Ha in testa la verticalità, che esprime sia conducendo palla, sia progettando e realizzando traiettorie che giungano prima possibile nella zona pericolosa per gli avversari: è programmato per il movimento continuo, suo, dei compagni e del pallone. Guardandolo giocare, sembra che il suo cervello processi le informazioni prima di chiunque altro, non a caso la precisione dei suoi passaggi è chirurgica: se i compagni di Beckham dovevano solo posizionarsi e attendere i cross al bacio dello Spice Boy, i compagni di KDB devono solo fare i movimenti giusti e attendere che il lancio del belga li raggiunga.

Arrivato a Manchester da trequartista, De Bruyne è stato successivamente plasmato da Guardiola, che ha reso lui e David Silva due tra mezzali più forti del pianeta. Quella di Pep è stata una mossa da genio, perché arretrandolo gli ha permesso non solo di avere una visione del campo più ampia, ma gli ha anche dato il tempo di pensare alla scelta più redditizia possibile, cosa che da “10” non avrebbe potuto mettere in atto. In Inghilterra, il ruolo di KDB l’hanno chiamato “free 8”: una definizione più che azzeccata, che sta ad indicare una mezzala libera di muoversi lungo tutto il fronte d’attacco. Durante la fase offensiva il belga si posiziona sempre dietro la prima linea di pressing, così da avere spazio per dare il via alla transizione.

La cosa che paradossalmente sorprende maggiormente sono i suoi movimenti senza palla, che sono di qualità superiore. De Bruyne ha un’abilità nella lettura degli spazi che è letteralmente fuori dal normale, grazie alla quale riesce sempre a posizionarsi nel modo migliore per rifinire ogni azione in cui è coinvolto. Sa quando deve andare incontro al compagno e quando lanciarsi in profondità, con un’estrema naturalezza. Non è raro vederlo muoversi molto su tutto il fronte offensivo, qualcosa che Guardiola chiede sia a lui che all’altra mezzala, al fine di creare superiorità numerica nelle zone clou del campo. Quando la squadra riconquista palla e parte in contropiede, KDB si fionda verso il primo o secondo palo in base a dove si trova il suo compagno, con l’obiettivo di attirare l’avversario fuori posizione e di creare spazi utili da attaccare.

Quali conclusioni possiamo trarre arrivati a questo punto? Quello che possiamo affermare, senza ombra di dubbio, è che Kevin De Bruyne è il centrocampista più forte al mondo in questo momento. Ha un’intelligenza calcistica straordinaria, a cui si uniscono un talento e una tecnica non convenzionali: in una parola, completo.

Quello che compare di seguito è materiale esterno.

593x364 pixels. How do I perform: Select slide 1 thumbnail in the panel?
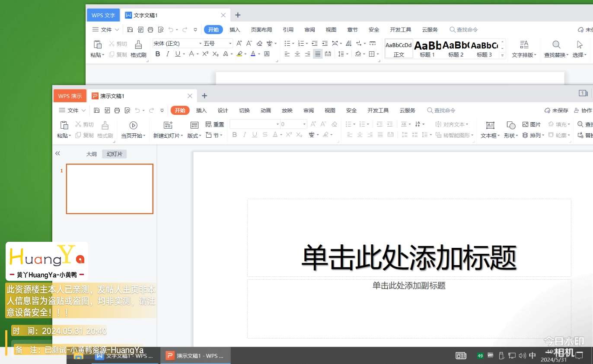tap(109, 189)
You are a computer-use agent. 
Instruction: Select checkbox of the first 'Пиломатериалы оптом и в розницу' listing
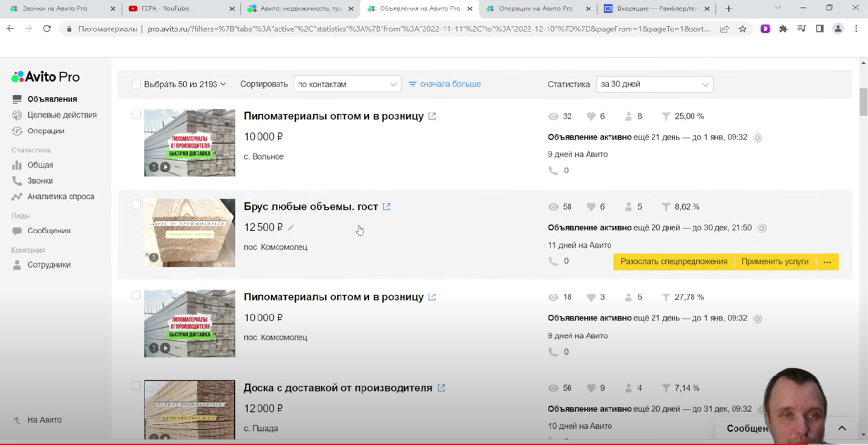coord(136,114)
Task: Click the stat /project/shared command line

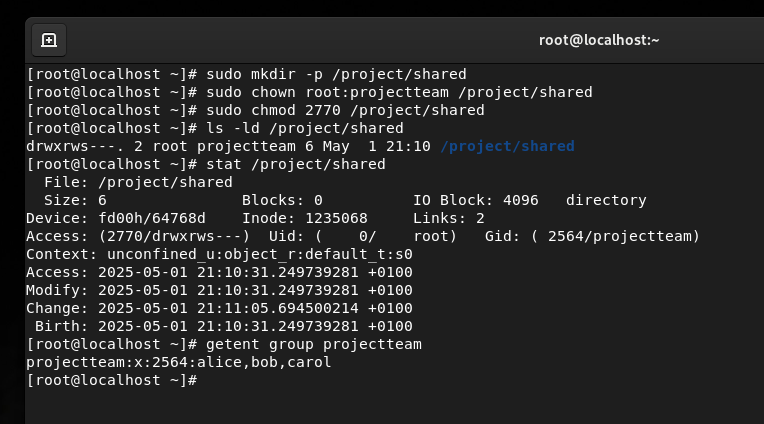Action: pyautogui.click(x=206, y=164)
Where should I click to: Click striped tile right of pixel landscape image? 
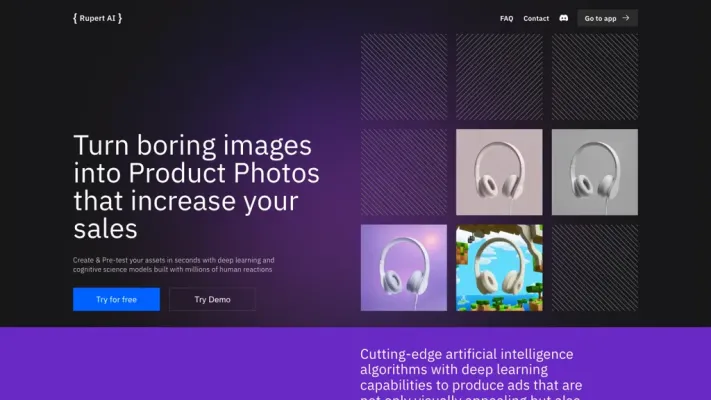click(x=594, y=267)
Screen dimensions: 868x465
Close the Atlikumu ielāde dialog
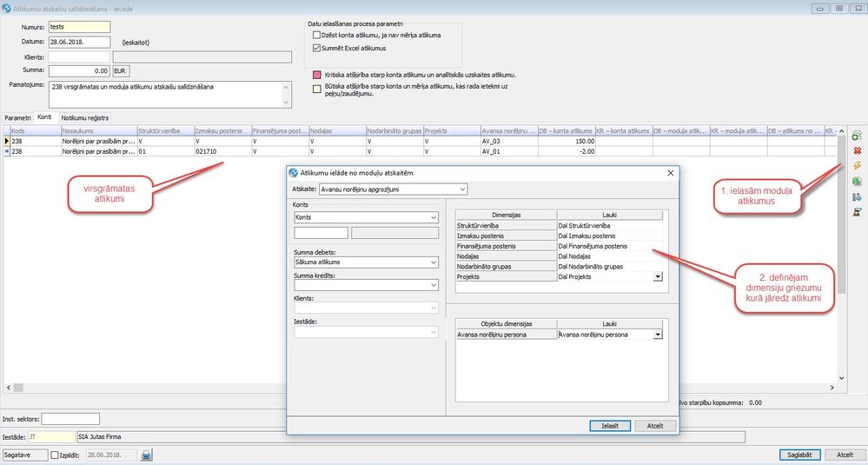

Magari è anche per questo che lui e Pep sembrano fatti l’uno per l’altro. Condividono la stessa ossessione per la perfezione, per la ricerca del particolare. Chissà, forse in futuro De Bruyne diverrà un allenatore tanto rivoluzionario quanto il suo maestro, plasmando la storia del calcio con le sue idee, come ha fatto e continua a fare Guardiola.

Per ora meglio godercelo in campo, sperando che il momento del suo ritiro non arrivi mai. Questo mondo ha ancora bisogno della sua magia.